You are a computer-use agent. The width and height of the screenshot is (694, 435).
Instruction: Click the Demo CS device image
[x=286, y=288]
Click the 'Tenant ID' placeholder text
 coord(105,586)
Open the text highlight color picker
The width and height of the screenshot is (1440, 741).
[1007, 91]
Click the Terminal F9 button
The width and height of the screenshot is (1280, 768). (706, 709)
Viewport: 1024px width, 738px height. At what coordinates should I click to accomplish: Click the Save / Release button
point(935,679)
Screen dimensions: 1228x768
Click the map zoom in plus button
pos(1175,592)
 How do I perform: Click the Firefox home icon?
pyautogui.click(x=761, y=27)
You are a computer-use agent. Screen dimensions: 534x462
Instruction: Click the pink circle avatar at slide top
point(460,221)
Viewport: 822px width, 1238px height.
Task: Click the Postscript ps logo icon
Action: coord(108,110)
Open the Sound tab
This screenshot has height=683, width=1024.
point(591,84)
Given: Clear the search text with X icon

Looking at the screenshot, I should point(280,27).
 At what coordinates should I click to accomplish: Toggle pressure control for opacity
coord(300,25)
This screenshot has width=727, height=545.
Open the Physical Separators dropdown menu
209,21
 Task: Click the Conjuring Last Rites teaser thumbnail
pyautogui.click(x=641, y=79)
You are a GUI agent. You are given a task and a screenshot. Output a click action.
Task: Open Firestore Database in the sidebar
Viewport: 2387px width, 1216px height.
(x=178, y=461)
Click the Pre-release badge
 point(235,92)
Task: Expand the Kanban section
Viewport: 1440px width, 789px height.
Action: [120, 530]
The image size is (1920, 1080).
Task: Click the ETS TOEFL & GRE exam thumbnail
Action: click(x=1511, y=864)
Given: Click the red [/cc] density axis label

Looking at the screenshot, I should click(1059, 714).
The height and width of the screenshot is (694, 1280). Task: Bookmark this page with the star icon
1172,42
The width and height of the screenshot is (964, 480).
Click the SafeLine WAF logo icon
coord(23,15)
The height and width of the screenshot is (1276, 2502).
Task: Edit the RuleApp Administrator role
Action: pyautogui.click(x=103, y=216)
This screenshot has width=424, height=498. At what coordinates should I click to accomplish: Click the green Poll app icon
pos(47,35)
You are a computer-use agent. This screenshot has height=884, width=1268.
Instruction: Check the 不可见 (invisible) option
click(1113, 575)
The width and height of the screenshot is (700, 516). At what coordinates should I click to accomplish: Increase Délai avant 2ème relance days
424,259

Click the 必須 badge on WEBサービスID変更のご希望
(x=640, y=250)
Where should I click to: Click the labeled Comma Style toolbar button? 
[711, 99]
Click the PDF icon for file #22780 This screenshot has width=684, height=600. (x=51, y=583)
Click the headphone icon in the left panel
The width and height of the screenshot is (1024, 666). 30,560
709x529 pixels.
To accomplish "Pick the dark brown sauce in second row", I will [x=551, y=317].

+ + + +

[Task objective] Render the material above as a numbered list, leaving out the blank lines.

[Reply]
1. You are a computer-use agent. The width and height of the screenshot is (694, 435).
2. Instruction: Click the Demo CS device image
3. [x=286, y=288]
4. Click the 'Tenant ID' placeholder text
5.  coord(105,586)
6. Open the text highlight color picker
7. The width and height of the screenshot is (1440, 741).
8. [1007, 91]
9. Click the Terminal F9 button
10. The width and height of the screenshot is (1280, 768). (706, 709)
11. Viewport: 1024px width, 738px height. At what coordinates should I click to accomplish: Click the Save / Release button
12. point(935,679)
13. Screen dimensions: 1228x768
14. Click the map zoom in plus button
15. pos(1175,592)
16.  How do I perform: Click the Firefox home icon?
17. pyautogui.click(x=761, y=27)
18. You are a computer-use agent. Screen dimensions: 534x462
19. Instruction: Click the pink circle avatar at slide top
20. point(460,221)
21. Viewport: 822px width, 1238px height.
22. Task: Click the Postscript ps logo icon
23. Action: coord(108,110)
24. Open the Sound tab
25. This screenshot has height=683, width=1024.
26. point(591,84)
27. Given: Clear the search text with X icon
28. Looking at the screenshot, I should point(280,27).
29.  At what coordinates should I click to accomplish: Toggle pressure control for opacity
30. coord(300,25)
31. This screenshot has width=727, height=545.
32. Open the Physical Separators dropdown menu
33. 209,21
34.  Task: Click the Conjuring Last Rites teaser thumbnail
35. pyautogui.click(x=641, y=79)
36. You are a GUI agent. You are given a task and a screenshot. Output a click action.
37. Task: Open Firestore Database in the sidebar
38. Viewport: 2387px width, 1216px height.
39. (x=178, y=461)
40. Click the Pre-release badge
41.  point(235,92)
42. Task: Expand the Kanban section
43. Viewport: 1440px width, 789px height.
44. Action: [120, 530]
45. The image size is (1920, 1080).
46. Task: Click the ETS TOEFL & GRE exam thumbnail
47. Action: click(x=1511, y=864)
48. Given: Click the red [/cc] density axis label
49. Looking at the screenshot, I should click(1059, 714).
50. The height and width of the screenshot is (694, 1280). Task: Bookmark this page with the star icon
51. 1172,42
52. The width and height of the screenshot is (964, 480).
53. Click the SafeLine WAF logo icon
54. coord(23,15)
55. The height and width of the screenshot is (1276, 2502).
56. Task: Edit the RuleApp Administrator role
57. Action: pyautogui.click(x=103, y=216)
58. This screenshot has width=424, height=498. At what coordinates should I click to accomplish: Click the green Poll app icon
59. pos(47,35)
60. You are a computer-use agent. This screenshot has height=884, width=1268.
61. Instruction: Check the 不可见 (invisible) option
62. click(1113, 575)
63. The width and height of the screenshot is (700, 516). At what coordinates should I click to accomplish: Increase Délai avant 2ème relance days
64. 424,259
65. Click the 必須 badge on WEBサービスID変更のご希望
66. (x=640, y=250)
67. Where should I click to: Click the labeled Comma Style toolbar button? 
68. [711, 99]
69. Click the PDF icon for file #22780 This screenshot has width=684, height=600. (x=51, y=583)
70. Click the headphone icon in the left panel
71. The width and height of the screenshot is (1024, 666). 30,560
72. 709x529 pixels.
73. To accomplish "Pick the dark brown sauce in second row", I will [x=551, y=317].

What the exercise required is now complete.